Even traditionally open economies, such as Ireland and Switzerland, are mulling similar moves, said MTI in a written parliamentary reply in September.

In the United Kingdom, the National Security and Investment Act, which came into force in January 2022, allows the British government to scrutinise and intervene in foreign investments deemed to pose a national security risk.

China restricts or prohibits foreign investments in certain sectors listed on a “negative list” under its Foreign Investment Law. These sectors include mining, nuclear power plants, and the postal service.

More recently, United States President Joe Biden signed an executive order to prohibit new outbound investment into China in sensitive technologies like computer chips and artificial intelligence.

Germany has also said it wants to tighten the process for reviewing foreign investments with a new law that would aim to enhance economic security.

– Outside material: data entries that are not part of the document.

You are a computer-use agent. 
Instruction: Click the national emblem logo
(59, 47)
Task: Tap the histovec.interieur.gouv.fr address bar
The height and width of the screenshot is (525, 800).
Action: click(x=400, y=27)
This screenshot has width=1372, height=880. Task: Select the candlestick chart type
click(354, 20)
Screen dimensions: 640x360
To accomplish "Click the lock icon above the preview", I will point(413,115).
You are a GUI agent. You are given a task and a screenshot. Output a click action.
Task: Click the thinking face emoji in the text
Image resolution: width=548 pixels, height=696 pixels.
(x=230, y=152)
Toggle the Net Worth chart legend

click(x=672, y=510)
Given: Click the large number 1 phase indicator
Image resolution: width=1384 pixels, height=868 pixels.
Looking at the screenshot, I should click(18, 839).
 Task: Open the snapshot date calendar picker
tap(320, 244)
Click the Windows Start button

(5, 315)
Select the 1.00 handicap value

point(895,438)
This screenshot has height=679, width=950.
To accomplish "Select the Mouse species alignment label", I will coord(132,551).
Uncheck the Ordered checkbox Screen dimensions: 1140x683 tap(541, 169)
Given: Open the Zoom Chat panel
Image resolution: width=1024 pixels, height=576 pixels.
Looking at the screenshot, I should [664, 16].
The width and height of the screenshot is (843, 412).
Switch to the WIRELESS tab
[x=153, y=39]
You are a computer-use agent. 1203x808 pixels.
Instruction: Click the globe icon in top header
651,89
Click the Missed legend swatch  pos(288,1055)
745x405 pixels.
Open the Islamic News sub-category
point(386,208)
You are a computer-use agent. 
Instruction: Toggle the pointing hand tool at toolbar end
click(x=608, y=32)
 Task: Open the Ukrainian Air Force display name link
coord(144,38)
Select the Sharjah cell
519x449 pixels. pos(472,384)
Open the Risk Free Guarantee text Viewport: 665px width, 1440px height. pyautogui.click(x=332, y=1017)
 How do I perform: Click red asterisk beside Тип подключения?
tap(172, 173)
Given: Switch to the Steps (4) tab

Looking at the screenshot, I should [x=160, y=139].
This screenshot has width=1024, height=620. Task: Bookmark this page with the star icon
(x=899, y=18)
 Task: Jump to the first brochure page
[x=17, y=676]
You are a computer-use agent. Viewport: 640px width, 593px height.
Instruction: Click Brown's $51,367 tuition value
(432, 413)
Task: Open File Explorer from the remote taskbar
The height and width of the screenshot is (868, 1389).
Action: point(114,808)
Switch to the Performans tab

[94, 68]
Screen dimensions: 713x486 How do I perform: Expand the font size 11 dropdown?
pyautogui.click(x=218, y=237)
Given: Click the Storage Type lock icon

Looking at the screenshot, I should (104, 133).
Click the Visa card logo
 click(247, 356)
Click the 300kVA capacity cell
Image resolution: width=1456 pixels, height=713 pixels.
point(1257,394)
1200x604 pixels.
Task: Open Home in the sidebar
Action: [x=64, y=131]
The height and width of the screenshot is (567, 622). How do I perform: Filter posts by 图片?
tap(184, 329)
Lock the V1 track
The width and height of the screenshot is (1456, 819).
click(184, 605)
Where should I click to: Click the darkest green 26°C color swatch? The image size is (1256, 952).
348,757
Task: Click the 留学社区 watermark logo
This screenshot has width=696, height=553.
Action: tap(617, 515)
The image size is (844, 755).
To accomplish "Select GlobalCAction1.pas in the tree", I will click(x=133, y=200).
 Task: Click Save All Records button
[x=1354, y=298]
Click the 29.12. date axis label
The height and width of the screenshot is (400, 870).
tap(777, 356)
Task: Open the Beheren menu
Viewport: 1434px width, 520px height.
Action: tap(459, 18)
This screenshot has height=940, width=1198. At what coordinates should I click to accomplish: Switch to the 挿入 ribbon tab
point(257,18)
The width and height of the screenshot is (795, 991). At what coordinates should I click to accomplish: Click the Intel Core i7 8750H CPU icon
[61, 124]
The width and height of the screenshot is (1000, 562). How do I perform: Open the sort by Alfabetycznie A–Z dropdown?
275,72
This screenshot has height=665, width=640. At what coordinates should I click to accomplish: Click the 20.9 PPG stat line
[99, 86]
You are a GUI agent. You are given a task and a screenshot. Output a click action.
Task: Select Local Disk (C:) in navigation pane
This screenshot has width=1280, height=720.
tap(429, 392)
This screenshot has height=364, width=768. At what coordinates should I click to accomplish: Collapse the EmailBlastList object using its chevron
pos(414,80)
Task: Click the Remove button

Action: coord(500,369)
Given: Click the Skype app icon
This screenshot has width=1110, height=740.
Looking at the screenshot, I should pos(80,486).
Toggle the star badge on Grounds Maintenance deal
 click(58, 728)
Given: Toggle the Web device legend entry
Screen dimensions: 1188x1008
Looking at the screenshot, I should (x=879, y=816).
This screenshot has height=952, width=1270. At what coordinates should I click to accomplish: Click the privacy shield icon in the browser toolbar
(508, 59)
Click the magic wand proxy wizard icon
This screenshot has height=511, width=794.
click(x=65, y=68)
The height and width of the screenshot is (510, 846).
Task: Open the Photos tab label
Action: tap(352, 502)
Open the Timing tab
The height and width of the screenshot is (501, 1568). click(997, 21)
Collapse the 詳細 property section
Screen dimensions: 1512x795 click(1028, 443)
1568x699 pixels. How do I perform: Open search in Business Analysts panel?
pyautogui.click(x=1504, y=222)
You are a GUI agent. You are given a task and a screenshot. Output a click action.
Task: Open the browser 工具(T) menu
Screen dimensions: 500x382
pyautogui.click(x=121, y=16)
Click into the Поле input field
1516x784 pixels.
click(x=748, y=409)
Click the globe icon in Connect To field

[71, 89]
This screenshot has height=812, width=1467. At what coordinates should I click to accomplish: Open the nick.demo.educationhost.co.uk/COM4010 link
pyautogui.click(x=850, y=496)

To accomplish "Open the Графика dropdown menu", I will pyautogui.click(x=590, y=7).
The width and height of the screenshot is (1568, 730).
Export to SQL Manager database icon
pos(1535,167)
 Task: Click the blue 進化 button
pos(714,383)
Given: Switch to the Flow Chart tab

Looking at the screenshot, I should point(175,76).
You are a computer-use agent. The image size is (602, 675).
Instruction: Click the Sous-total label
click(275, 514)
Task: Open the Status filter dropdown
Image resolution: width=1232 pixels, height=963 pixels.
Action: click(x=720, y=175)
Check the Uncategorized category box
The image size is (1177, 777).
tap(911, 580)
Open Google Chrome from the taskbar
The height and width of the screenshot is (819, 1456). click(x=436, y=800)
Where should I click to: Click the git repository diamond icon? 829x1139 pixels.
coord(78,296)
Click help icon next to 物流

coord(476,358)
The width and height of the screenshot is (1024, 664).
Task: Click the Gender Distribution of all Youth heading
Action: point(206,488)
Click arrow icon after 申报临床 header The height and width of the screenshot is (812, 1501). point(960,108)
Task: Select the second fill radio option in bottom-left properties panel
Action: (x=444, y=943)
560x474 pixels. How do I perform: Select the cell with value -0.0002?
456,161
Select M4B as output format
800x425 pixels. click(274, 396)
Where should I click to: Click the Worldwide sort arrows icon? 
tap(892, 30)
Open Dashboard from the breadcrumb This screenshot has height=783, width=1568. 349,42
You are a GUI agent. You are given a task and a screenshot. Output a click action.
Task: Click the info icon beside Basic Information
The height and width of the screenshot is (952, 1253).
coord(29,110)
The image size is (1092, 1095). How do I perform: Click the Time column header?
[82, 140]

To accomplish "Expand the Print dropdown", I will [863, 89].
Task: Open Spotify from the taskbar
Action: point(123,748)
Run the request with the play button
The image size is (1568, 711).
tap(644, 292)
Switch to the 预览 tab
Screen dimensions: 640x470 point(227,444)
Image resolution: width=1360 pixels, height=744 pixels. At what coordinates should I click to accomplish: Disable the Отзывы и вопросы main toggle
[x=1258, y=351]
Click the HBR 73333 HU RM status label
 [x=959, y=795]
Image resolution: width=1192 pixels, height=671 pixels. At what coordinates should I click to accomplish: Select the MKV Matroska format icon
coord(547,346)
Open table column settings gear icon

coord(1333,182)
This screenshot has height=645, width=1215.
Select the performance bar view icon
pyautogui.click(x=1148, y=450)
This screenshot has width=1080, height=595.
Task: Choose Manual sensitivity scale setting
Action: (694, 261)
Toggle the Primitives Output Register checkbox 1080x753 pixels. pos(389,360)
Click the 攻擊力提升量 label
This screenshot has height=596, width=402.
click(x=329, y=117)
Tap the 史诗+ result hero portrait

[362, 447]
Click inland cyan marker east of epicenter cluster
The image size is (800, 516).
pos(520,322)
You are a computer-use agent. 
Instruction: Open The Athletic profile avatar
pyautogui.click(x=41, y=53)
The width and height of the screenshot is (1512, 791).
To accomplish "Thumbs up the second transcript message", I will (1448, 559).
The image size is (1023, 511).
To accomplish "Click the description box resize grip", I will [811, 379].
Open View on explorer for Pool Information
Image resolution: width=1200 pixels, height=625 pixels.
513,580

It is critical for Singapore to remain open and connected to the world, said Mr Gan, stressing that the country must continue to strengthen its position as a trusted hub for businesses.

“Over the next few weeks, we will be reaching out (to) engage the various industry stakeholders, particularly the entities that are being considered for designation, to share with them details of this Bill, and to assure them we will be working with them on the implementation details,” the minister told reporters.

“Most of our arrangements with them will be quite bespoke,” Mr Gan added, noting that these will be tailored to the “specific nature of that particular entity”.


Observers said the proposed regulation of both local and foreign investments into critical entities signals that Singapore remains welcoming to foreign investments.

“The signalling effect that this law is nationality agnostic is significant and will be appreciated,” said Mr Choi Shing Kwok, director and chief executive officer of the ISEAS-Yusof Ishak Institute.

“It sends the message that Singapore is not turning xenophobic or protectionist even in this current environment.”

The entity-based approach taken by the proposed legislation also offers regulators “greater flexibility” and efficiency, compared with a sectoral approach, he added.

By targeting a limited number of critical entities, investors can also be assured, with any uncertainty about regulatory burden being “relatively confined”, observers said.

The proposed regime is unlikely to impact Singapore’s attractiveness to foreign investors.

This is because businesses would already have due diligence processes in place as they make investment decisions around the world, said Mr Benjamin Ang, head of the Centre of Excellence for National Security at the S Rajaratnam School of International Studies (RSIS).

“I see this as really part of that due diligence process … it could even be beneficial because if the process is clear and transparent, it gives businesses a form of certainty and clarity and that (means) a better environment for investments,” he said.

Echoing that, Mr Kok Ping Soon, CEO of the Singapore Business Federation (SBF), said Singapore’s move is “par for the course” as other countries have also introduced or tightened their investment screening measures.

“You can actually say that such investment screening measures are just par for the course and increasingly very common in the global investment community,” he said. 

“In fact, I will say that the introduction of this regime actually increases investors’ confidence in Singapore, because now we have adequate levers to ensure the security, as well as the reliability of critical entities that are supportive of our Singapore economy.”

That said, Mr Kok noted that further details will be needed on the implementation of the regime, for example, how long it will take for authorities to respond to queries and the criteria for a company to be designated.

“What companies want to look for is certain clarity of the process, certain fairness in the considerations, as well as certainty in the outcome. So we hope in the implementation, the government will continue to take a consultative approach,” he said.